The Big Four generate around a fifth of revenues from their audit practices, which have been dwarfed by the rapid expansion of their advisory divisions in recent years.

The requirements are designed to improve audit quality and “audit market resilience” by ensuring that “no material, structural cross subsidy persists between the audit practice and the rest of the firm”, according to the regulator.

“In pursuing these objectives, we will seek to ensure that audit remains an attractive and reputable profession and increase deserved confidence in audit,” it said.

The FRC ruled that profit payments distributed to audit partners “should not persistently exceed the contribution to profits of the audit practice”.

It also said that auditors “should work for the benefit of shareholders of audited entities and wider society; they are not accountable to audited entities’ executive management”.

The regulator stopped short of requiring auditors to be paid from a separate pool of profits generated only from audit fees. Critics of the industry had recommended such a requirement in order to stop a real or perceived conflict of interest due to auditors being paid from the same profits as a firm’s consultants.

"Today, the FRC has delivered a major step in the reform of the audit sector," said Jon Thompson, chief executive of the FRC.

"Operational separation of the UK's audit firms is just the first step on the journey to restoring trust in UK plc," said Jon Holt, head of audit at KPMG, adding, "KPMG supports operational separation in the UK."

The collapse of Carillion in 2018 sparked calls for an overhaul of the audit profession and an inquiry into KPMG, which had audited it for 19 years.
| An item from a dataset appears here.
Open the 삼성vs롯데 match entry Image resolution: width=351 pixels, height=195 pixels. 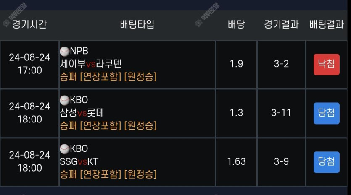point(82,113)
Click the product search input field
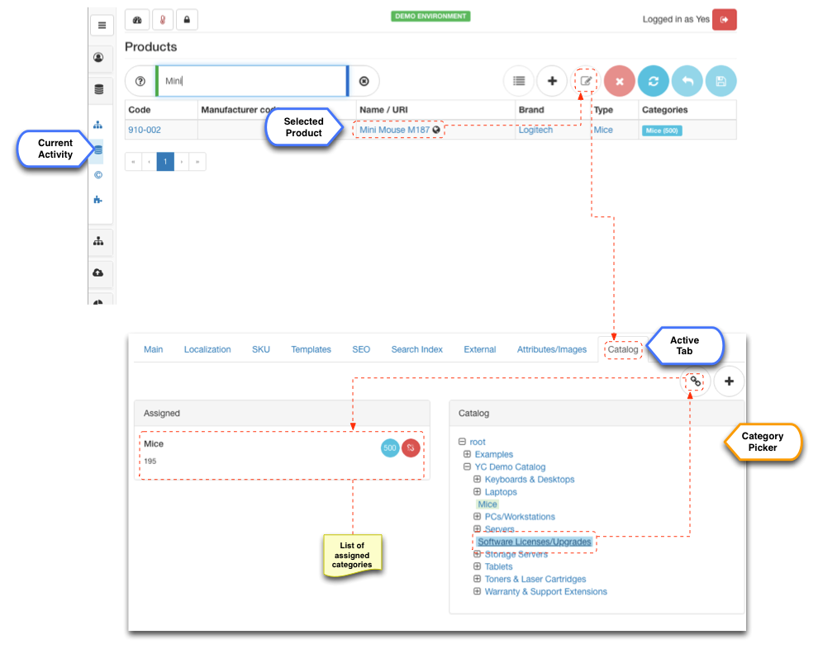The width and height of the screenshot is (818, 649). 252,81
Since then, the competition watchdog has recommended that the government introduce legislation to break up the Big Four. The FRC is also set to transition into a new, more powerful statutory regulator called the Audit, Reporting and Governance Authority.

Deloitte's head of audit and assurance Stephen Griggs, said: "We welcome this clarity from the FRC on the principles of operational separation and will continue working with them to develop our plans over the coming months.